▶ **Task goal**
Count every line in the data below that includes "Expand", and give only the result.

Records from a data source
***
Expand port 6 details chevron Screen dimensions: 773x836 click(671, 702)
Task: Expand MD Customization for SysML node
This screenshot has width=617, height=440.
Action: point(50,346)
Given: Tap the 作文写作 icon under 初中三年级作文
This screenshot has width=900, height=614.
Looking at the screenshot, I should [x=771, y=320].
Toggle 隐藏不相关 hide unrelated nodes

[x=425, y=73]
***
▶ **Written solution**
2